Filter the records for lines holding the string "orange".
[MATERIAL FOR THIS EXERCISE — start]
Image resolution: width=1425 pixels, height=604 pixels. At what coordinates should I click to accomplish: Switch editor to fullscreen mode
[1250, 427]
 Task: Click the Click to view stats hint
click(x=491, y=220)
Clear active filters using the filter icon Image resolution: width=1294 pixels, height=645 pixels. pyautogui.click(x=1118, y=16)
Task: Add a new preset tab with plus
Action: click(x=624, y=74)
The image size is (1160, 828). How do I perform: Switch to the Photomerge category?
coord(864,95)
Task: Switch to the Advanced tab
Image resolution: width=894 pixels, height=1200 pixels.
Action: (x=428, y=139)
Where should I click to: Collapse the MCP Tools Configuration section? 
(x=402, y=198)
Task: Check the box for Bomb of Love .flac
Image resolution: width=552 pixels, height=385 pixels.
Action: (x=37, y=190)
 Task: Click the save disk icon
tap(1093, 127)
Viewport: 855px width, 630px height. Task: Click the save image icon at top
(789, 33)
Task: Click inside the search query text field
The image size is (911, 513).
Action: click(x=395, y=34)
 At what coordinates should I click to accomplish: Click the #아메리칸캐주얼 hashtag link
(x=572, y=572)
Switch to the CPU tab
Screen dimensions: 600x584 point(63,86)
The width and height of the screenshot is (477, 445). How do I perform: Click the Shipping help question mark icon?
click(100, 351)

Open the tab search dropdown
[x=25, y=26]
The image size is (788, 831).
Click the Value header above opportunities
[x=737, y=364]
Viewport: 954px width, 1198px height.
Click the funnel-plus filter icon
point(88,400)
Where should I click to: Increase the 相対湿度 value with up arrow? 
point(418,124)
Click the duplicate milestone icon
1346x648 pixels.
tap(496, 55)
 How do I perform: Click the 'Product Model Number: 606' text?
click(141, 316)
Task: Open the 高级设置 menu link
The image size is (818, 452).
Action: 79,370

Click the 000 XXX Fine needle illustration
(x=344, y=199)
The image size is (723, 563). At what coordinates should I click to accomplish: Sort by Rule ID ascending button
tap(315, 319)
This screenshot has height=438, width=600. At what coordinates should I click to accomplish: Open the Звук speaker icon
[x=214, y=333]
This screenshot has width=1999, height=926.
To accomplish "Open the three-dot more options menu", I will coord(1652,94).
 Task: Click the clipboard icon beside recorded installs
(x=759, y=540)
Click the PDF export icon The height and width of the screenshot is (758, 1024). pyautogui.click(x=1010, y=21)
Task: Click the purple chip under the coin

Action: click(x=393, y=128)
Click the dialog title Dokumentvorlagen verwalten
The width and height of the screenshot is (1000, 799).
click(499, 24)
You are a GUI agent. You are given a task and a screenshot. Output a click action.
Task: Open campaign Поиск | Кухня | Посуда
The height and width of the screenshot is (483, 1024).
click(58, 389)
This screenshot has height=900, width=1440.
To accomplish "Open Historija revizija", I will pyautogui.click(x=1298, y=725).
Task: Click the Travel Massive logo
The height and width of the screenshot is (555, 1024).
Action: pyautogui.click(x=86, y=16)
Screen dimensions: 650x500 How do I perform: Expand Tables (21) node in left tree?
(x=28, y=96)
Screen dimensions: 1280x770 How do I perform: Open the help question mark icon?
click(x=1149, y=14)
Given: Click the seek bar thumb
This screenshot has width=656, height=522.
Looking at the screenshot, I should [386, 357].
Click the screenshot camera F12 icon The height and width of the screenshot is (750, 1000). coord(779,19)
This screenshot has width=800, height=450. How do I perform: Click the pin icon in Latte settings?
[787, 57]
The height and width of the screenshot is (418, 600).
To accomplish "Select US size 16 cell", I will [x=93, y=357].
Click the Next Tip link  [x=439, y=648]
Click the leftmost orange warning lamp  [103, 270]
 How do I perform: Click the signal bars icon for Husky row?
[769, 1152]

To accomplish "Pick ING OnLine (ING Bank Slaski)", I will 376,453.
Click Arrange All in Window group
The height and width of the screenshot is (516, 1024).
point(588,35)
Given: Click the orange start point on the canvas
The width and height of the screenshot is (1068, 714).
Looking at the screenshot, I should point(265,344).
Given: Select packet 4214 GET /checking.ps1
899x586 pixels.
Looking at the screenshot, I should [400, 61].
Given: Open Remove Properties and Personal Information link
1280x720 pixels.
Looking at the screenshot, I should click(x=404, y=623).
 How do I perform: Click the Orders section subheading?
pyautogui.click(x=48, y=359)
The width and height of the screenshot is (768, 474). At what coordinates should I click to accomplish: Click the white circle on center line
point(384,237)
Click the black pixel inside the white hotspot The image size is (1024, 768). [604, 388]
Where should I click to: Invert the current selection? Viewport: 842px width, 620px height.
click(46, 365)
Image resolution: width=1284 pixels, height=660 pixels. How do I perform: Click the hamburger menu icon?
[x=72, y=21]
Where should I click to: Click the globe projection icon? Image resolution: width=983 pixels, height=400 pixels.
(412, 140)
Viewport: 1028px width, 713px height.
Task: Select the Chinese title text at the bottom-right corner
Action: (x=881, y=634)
[MATERIAL FOR THIS EXERCISE — finish]
--- RESULT FOR THIS TASK ---
Click the leftmost orange warning lamp  [103, 270]
Given: Click the orange start point on the canvas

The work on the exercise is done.